Lake Dreamland is a neighborhood of Louisville, Kentucky located along Campground Road and the Ohio River.
Lake Dreamland is located at 38°12′18″N85°51′6″W / 38.20500°N 85.85167°W .
A developer named Ed Hartlage began developing Lake Dreamland as a resort in the 1930s. He dammed a creek called Beaver's Run in 1931 to create Dreamland Lake, and leased the waterfront lots to people willing to build cottages there. It was initially intended purely as a summer resort for wealthy Louisvillians. [1] He was claimed to have adopted the moniker after a critic warned him that his grandiose development plan was a pipe dream that would never come true. [2]
However, the Ohio River flood of 1937 devastated the area and permanently stunted growth.
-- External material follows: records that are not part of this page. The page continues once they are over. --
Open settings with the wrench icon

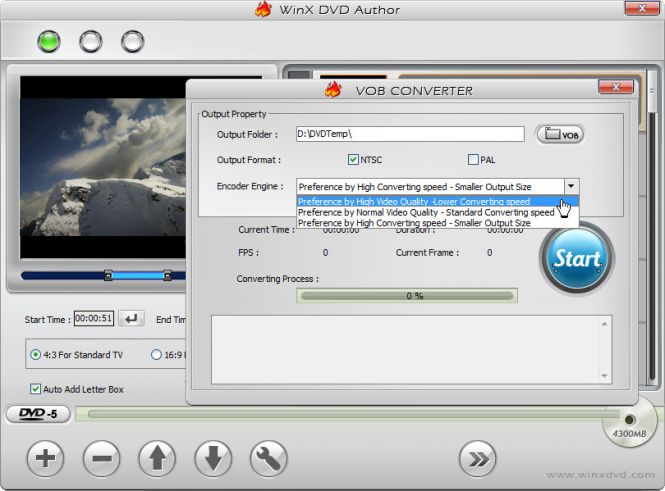pyautogui.click(x=270, y=459)
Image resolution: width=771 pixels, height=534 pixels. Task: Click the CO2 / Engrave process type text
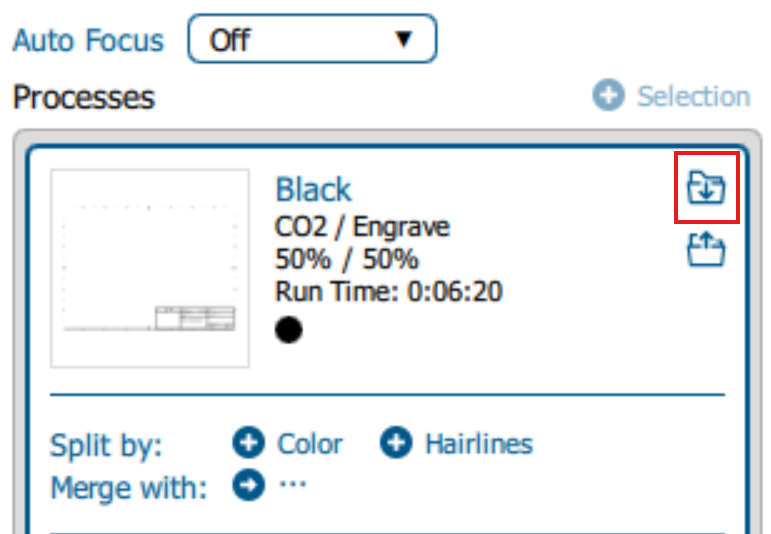[362, 227]
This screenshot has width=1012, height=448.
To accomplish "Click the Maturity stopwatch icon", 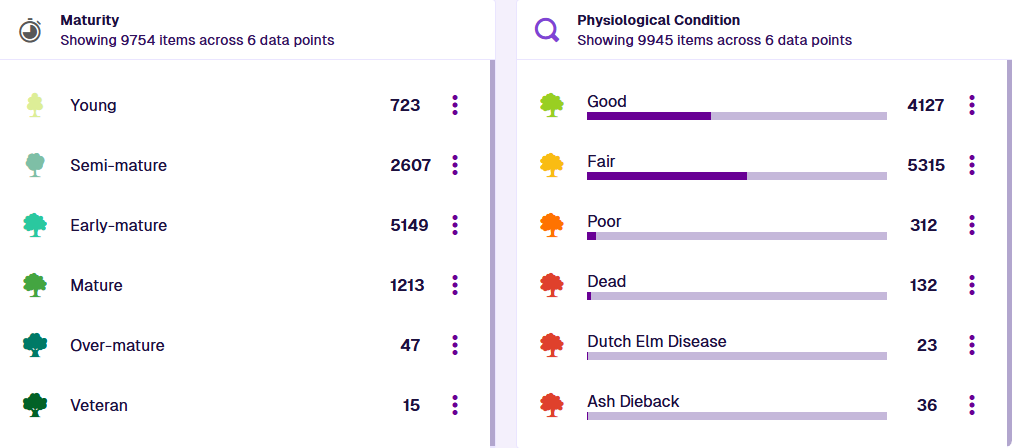I will [x=31, y=30].
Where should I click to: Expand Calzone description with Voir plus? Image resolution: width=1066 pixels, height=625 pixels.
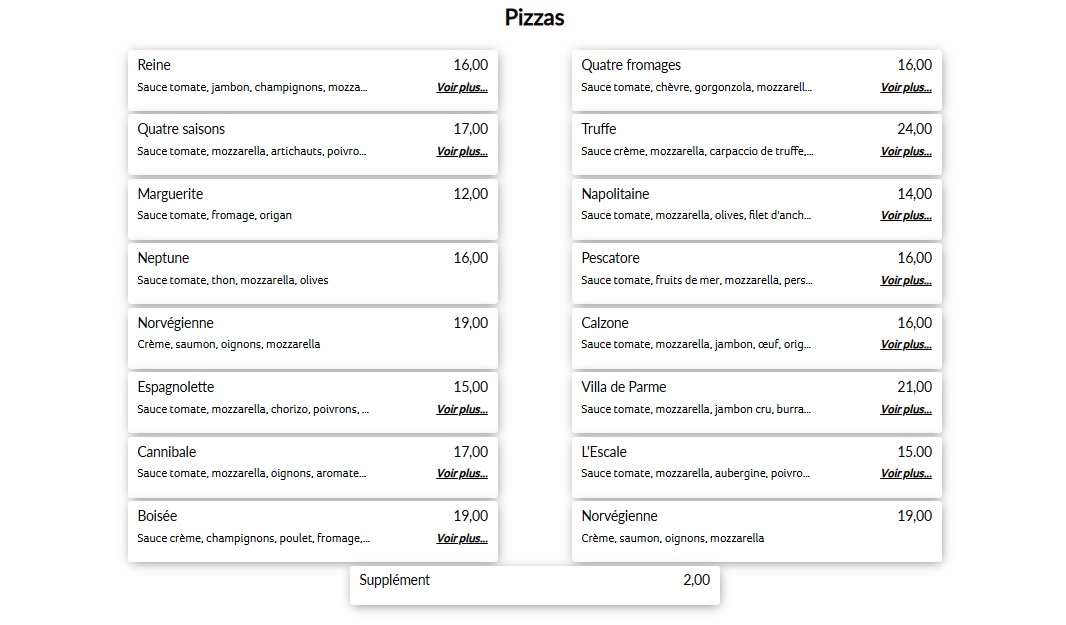pos(906,344)
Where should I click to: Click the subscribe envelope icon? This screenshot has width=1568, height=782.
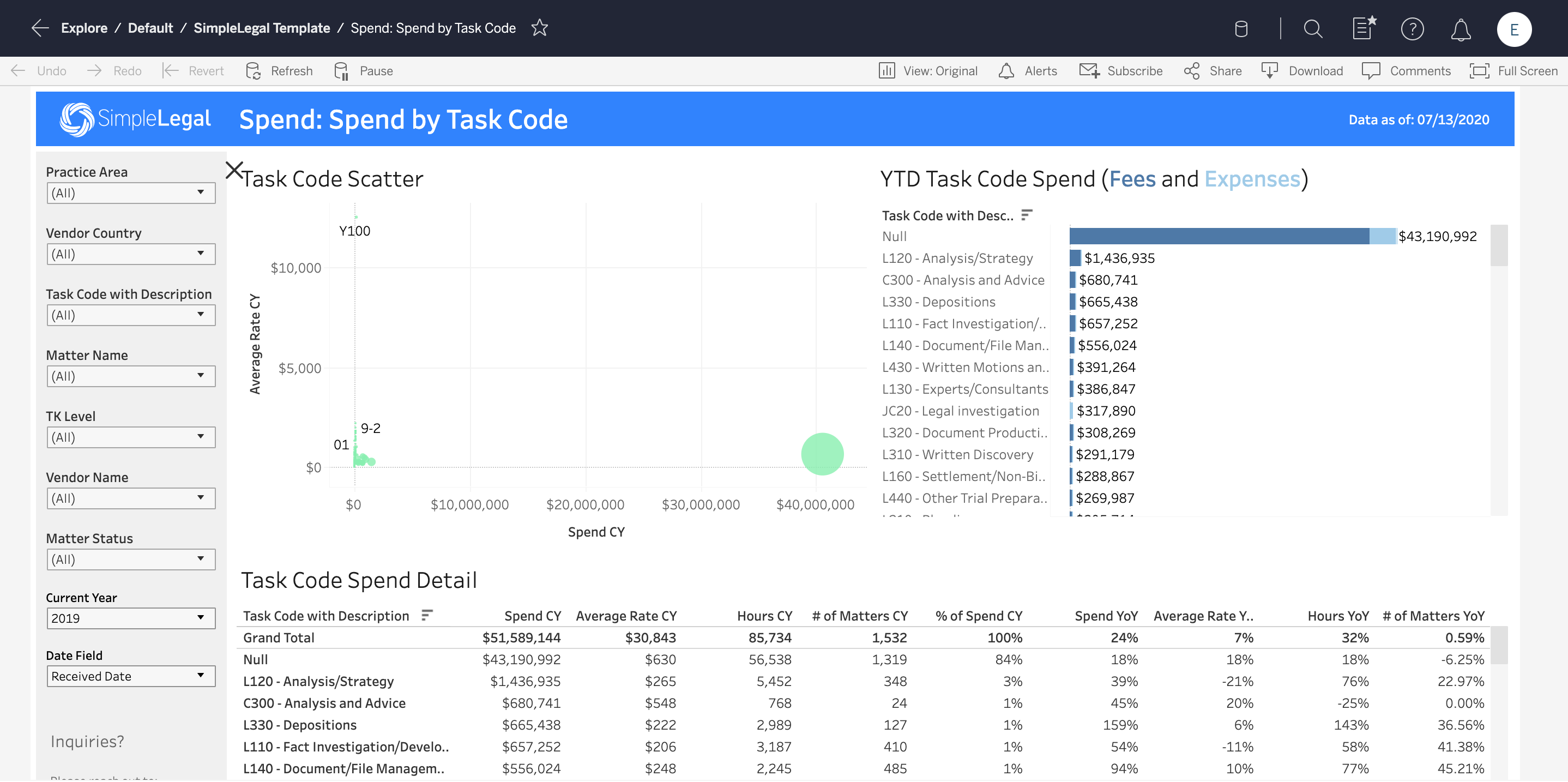(x=1089, y=70)
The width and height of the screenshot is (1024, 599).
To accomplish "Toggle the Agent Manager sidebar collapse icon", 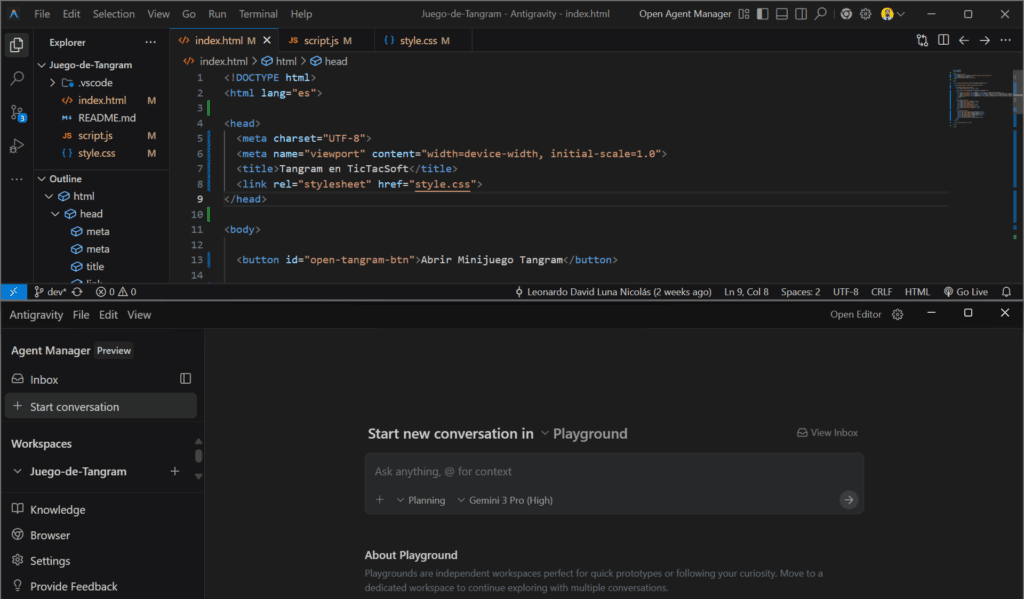I will [x=185, y=379].
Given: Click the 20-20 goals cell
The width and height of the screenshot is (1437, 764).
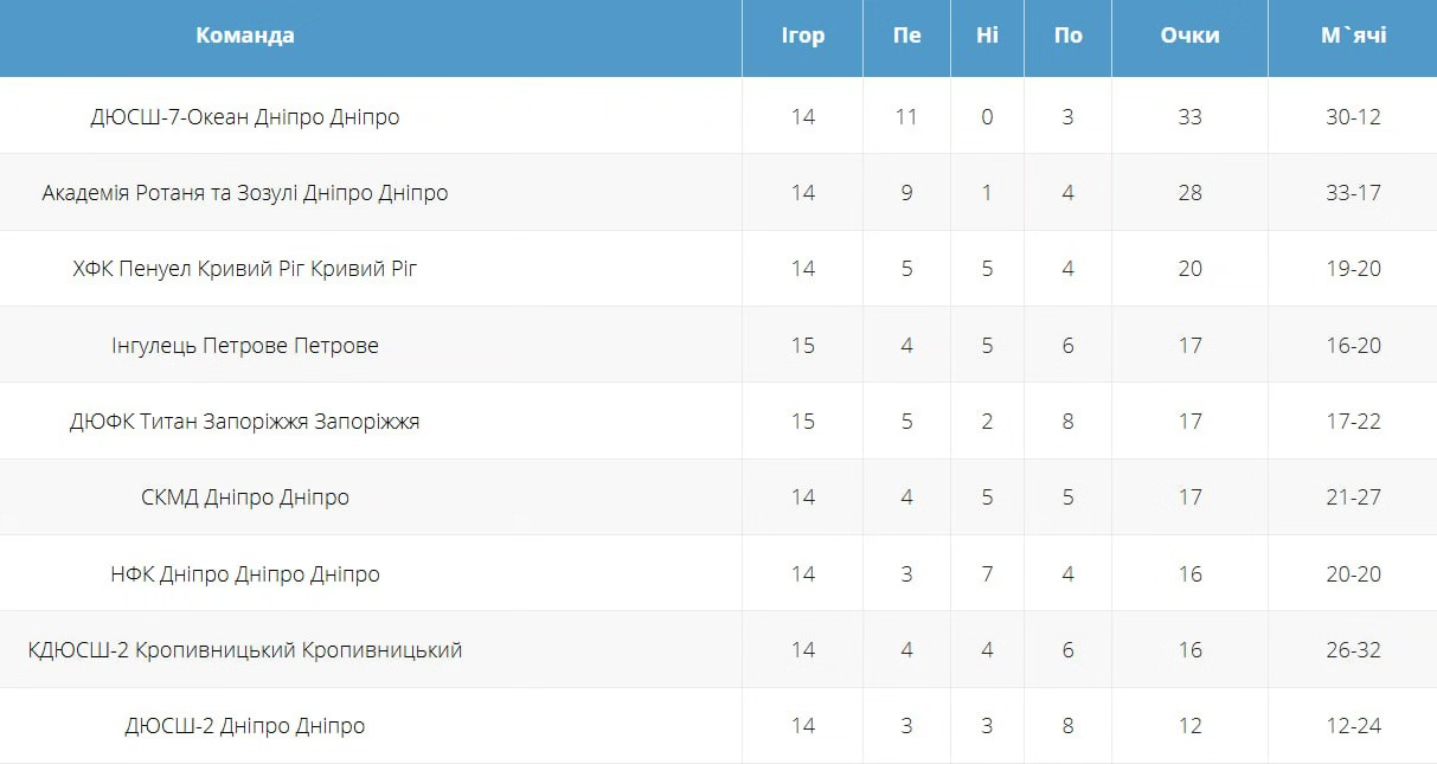Looking at the screenshot, I should (1352, 574).
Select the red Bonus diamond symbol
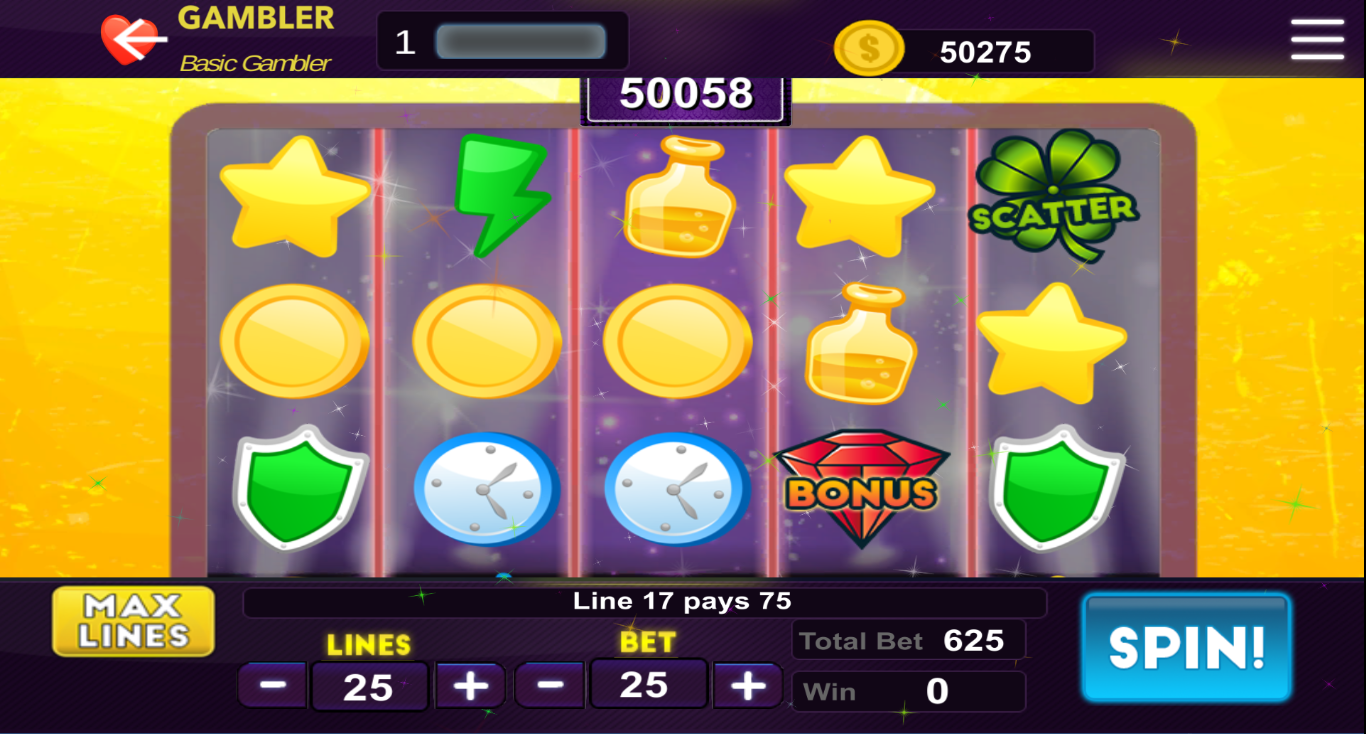The height and width of the screenshot is (734, 1366). pos(862,488)
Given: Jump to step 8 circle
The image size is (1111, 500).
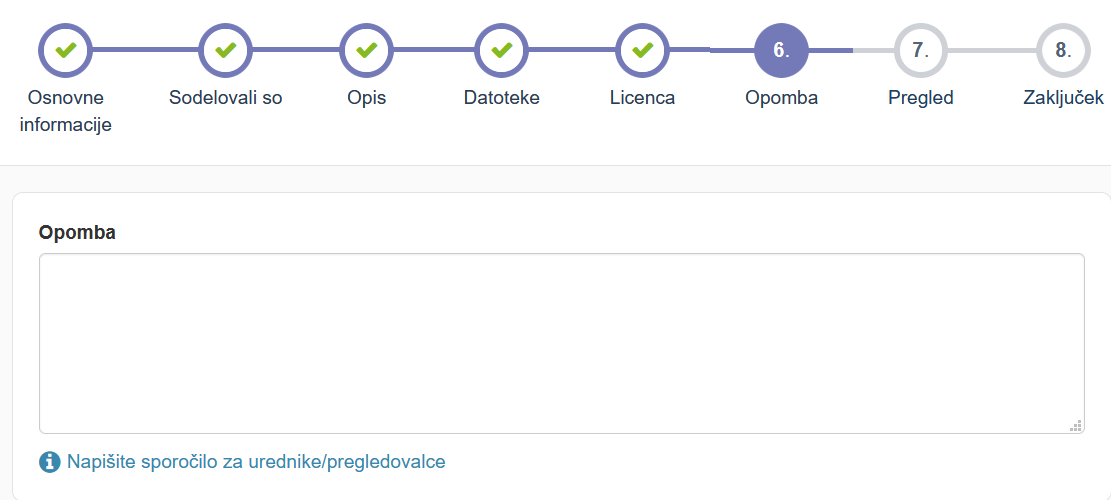Looking at the screenshot, I should click(1064, 50).
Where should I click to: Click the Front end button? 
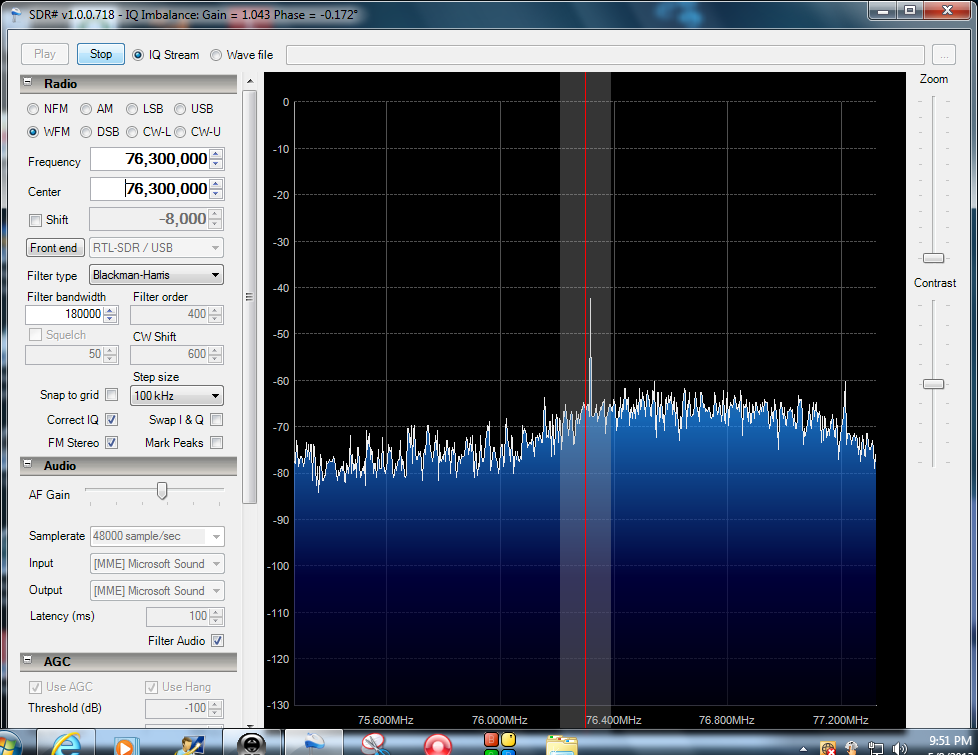54,247
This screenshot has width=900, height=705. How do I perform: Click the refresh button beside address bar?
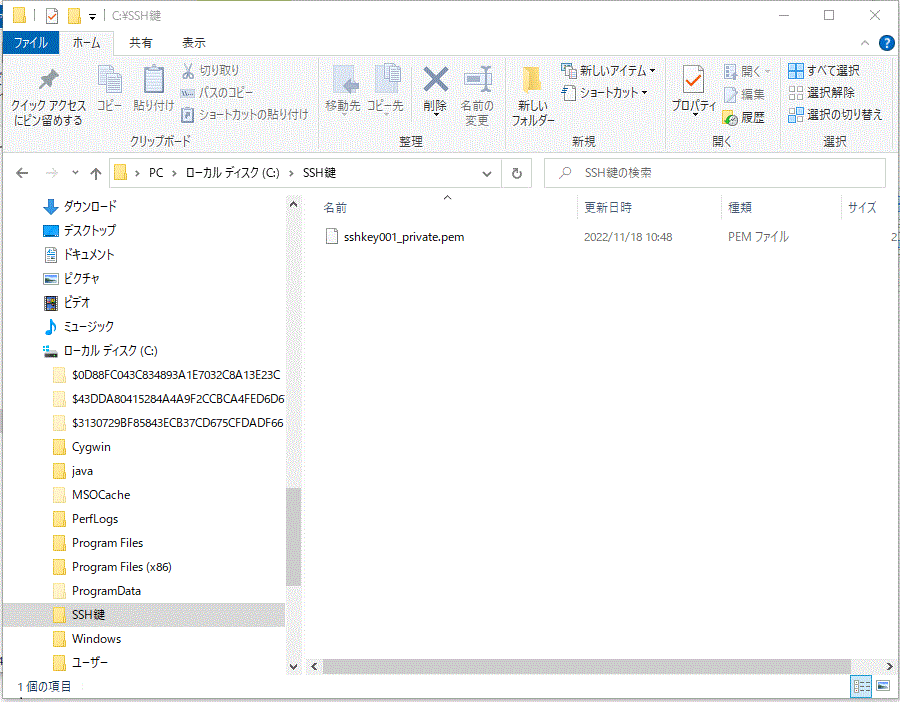[x=516, y=173]
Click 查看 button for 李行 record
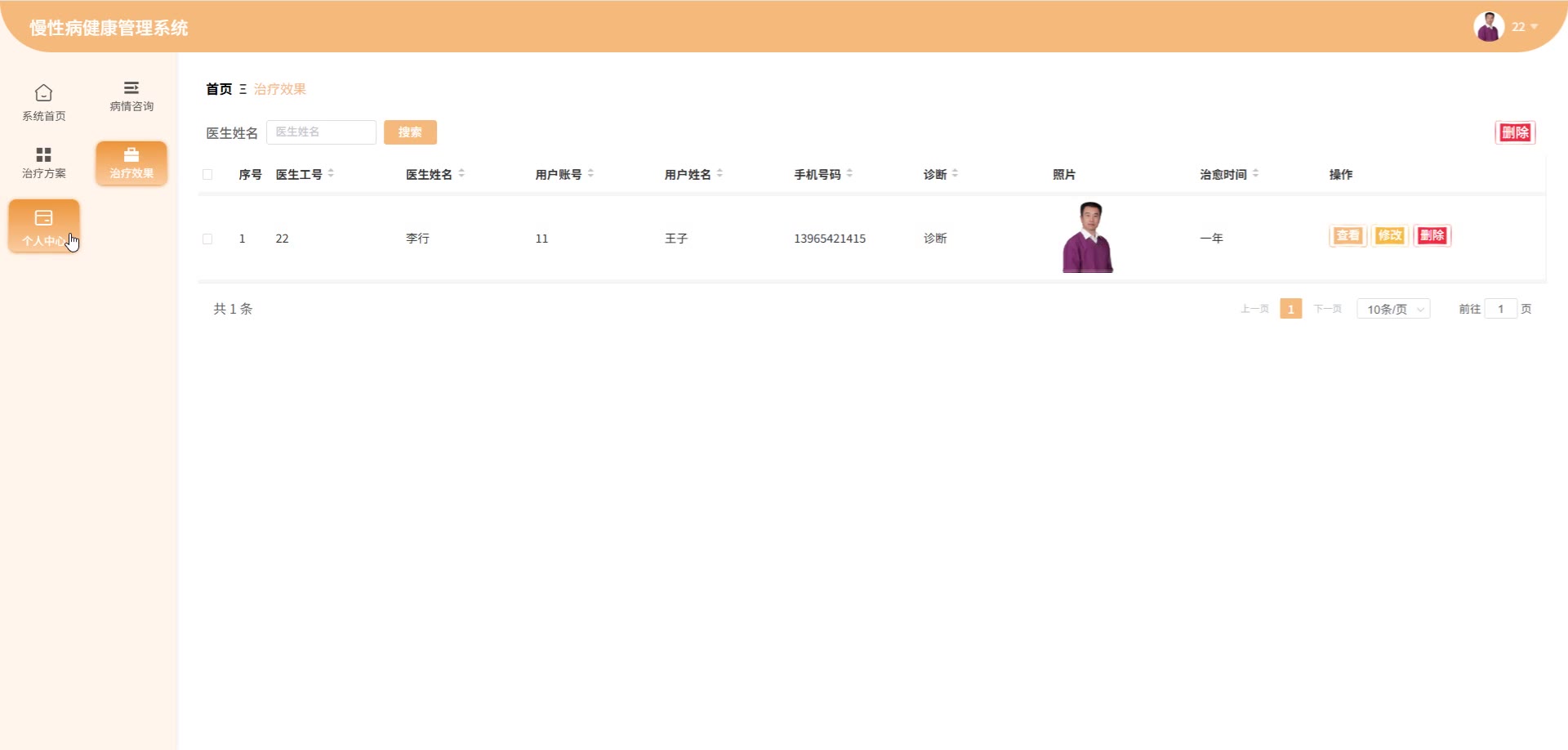This screenshot has height=750, width=1568. (1348, 236)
A floodwall cut through the development, and the remaining cottages were soon in poor repair. The neighborhood lacked public water, electricity and paved roads, so Hartlage rented the properties for much lower prices than he had originally hoped. Hartlage retained ownership in the 1940s as workers from nearby industrial area called Rubbertown built homes in Lake Dreamland. [1]
As an additional attraction, Hartlage erected a dance hall initially called Hartlage's Barn, but better known as Club El Rancho, a popular rock and roll club. In 1957, the Courier-Journal credited Club El Rancho with being the first place in Louisville to hear live rock and roll music. The club became a hangout for a motorcycle gang by the late 1960s, and burnt down in 1967. Local legend held that a Lake Dreamland resident torched the club to get rid of the nuisance. [3]
Although a few residents owned their lots, most simply rented, which made the area ineligible for county-financed construction of utilities or roads. In 1982, Jefferson County Community Development officials said the Lake Dreamland area had some of the worst housing in the county, with conditions such as backed-up sewage, caved-in floors and ceilings, and no indoor plumbing in some structures. Ed Hartlage died in 1980, and residents were finally able to buy the land from his estate in 1980. [3]
Residents formed a neighborhood association in 1983 and resisted a 1988 plan for the government to gradually buy out the flood-prone neighborhood. [1]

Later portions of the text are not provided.